Last week an exasperated black small business owner wrote to me. His small firm is being hounded by the law for refusing to register with the furniture bargaining council — a legal requirement in SA. He has written to the authorities, begging them to see reason since he is not only facing fines but even threats to attach his machines.
It’s a story that’s been told many times: the bargaining council system is dominated by big firms that are better able to handle its intensely bureaucratic obligations.
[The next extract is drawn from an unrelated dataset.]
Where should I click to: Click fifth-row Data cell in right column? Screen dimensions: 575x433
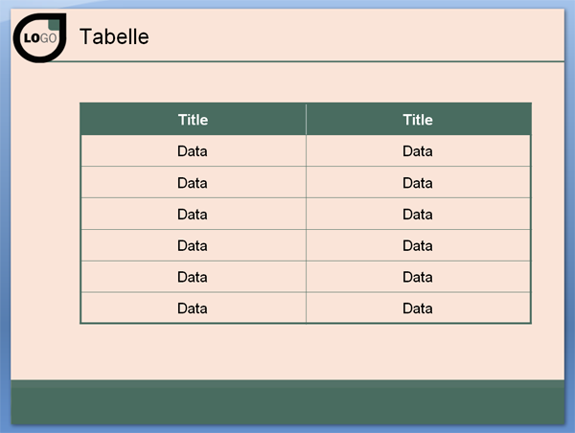[x=419, y=277]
They also set the tone for wage negotiations, agreeing to a cost structure that often cannot be borne by the smaller players. This stifles the growth of small firms and retards job creation.
Many economists have urged the government to exclude small, medium and micro enterprises (SMMEs) from the bargaining council agreements set by big firms and big unions, showing empirically that such agreements are associated with a reduction in employment per industry of 8%-13%, with the losses largely concentrated in small firms.
The recommendation was taken up in former finance minister Tito Mboweni’s growth document. But it was excluded from President Cyril Ramaphosa’s post-Covid-19 economic reconstruction and recovery plan (ERRP) because the government’s allies cannot stomach so much as a hint of labour-market reform — even as unemployment mounts.
The other social partners also have their blind spots. The government, for instance, won’t close hopelessly insolvent state-owned enterprises (SOEs), or end cadre deployment, or ban politicians’ families from doing business with the state.
Business is not blameless either. As much as it talks about the need to reduce inequality, many CEOs continue to draw indefensibly large salaries and bonuses while dodging their fair share of taxes. According to judge Dennis Davis of the Davis Tax Committee, the fiscus is being short-changed by up to R100bn a year due to base erosion, profit-shifting and other forms of tax avoidance, both corporate and personal.
So why doesn’t SA need an economics Codesa? The idea is raised every few years by well-meaning individuals and has been floated again after the recent looting. It’s a reflection of the fact that the country is adrift, without the rudder of a social compact or a clear line of sight as to how it will extricate itself from the damage wrought by corruption, the pandemic and the latest unrest.
But, simply, there is no point in talking about how to fix SA if none of business, government nor labour is ready to make the sort of sacrifices required. Until we reach that point all an economics Codesa will produce is a fake consensus, a wish list in which everyone agrees to the need for inclusive growth but continues to leave small firms at the mercy of bailiffs sent by antiquated bargaining councils rooted in 20th century Europe.
If the pandemic and looting did not produce enough of a shock to get Ramaphosa to put the economy first and create a radically different sort of growth path — and cabinet — then nothing will. So instead of wasting time drafting another specious economic policy document, SA must double down on the one it has — the ERRP. If the government just did what it said it would do —restrain public-sector wages, cull loss-making SOEs, free SMMEs from bureaucracy, liberalise Eskom and Transnet, and deliver that promised infrastructure push — then perhaps society would feel less adrift ... and afraid.
As the government continues to drag its feet on even those limited reforms that everyone has agreed to, South Africans are wondering whether the country’s structural fault lines are just too deep to resolve, and the required sacrifices just too difficult to make, to arrest the rot.
The inescapable conclusion is that unless SA is willing to do things differently it will continue on its downhill slide. To keep doing things the same way but expect a different outcome is, after all, the definition of insanity — or wait, is that the definition of stupidity?
• Bisseker is a Financial Mail assistant editor.